Data.
....................

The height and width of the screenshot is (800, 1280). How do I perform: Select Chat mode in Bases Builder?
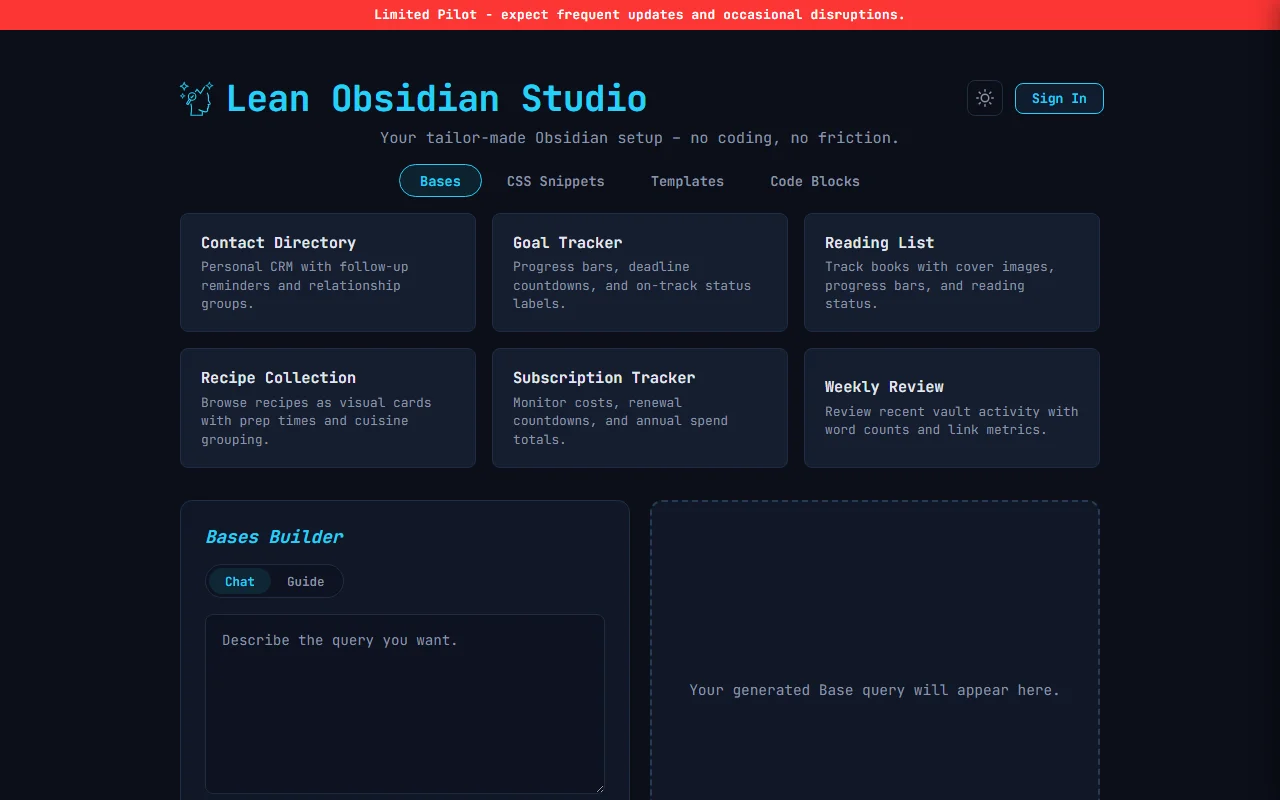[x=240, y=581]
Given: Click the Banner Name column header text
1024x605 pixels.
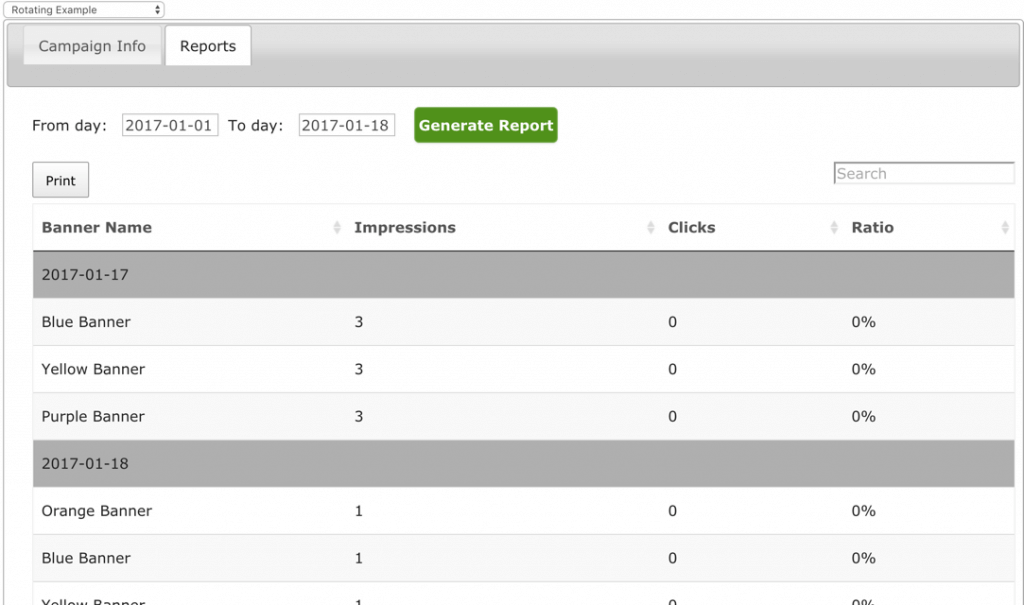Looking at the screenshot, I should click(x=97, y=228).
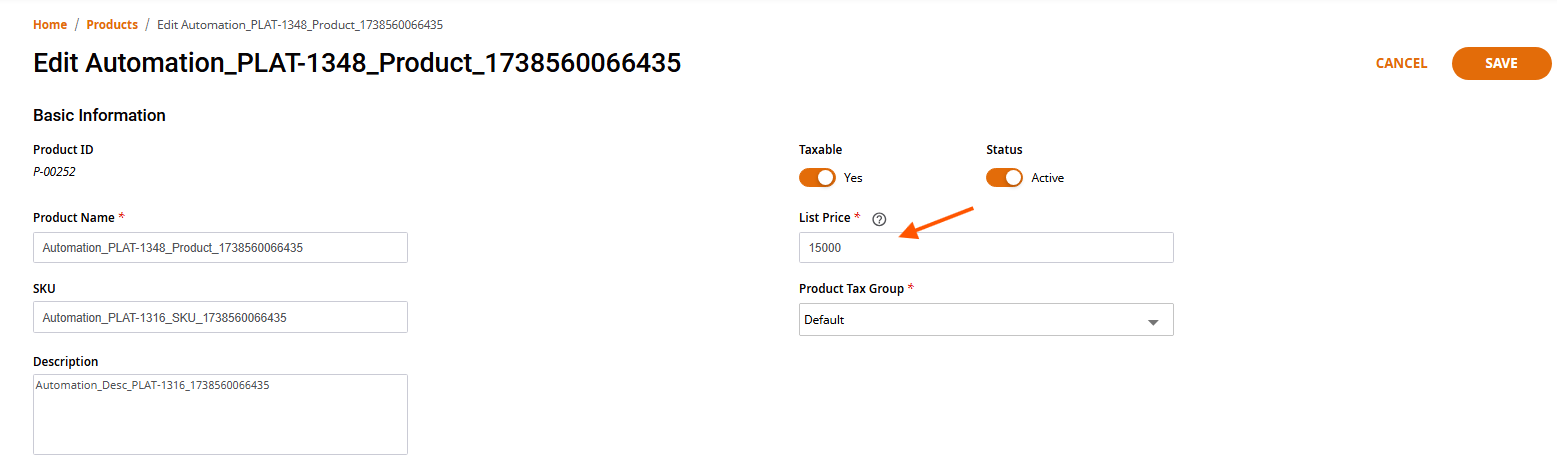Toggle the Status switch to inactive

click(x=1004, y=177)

....................

Activity. Output each line above exactly as it stands, omitting the pictures.

Response to this exercise.
The height and width of the screenshot is (800, 1280). How do I perform: Select Chat mode in Bases Builder?
[x=240, y=581]
Given: Click the Banner Name column header text
1024x605 pixels.
Looking at the screenshot, I should click(x=97, y=228).
Toggle the Status switch to inactive

click(x=1004, y=177)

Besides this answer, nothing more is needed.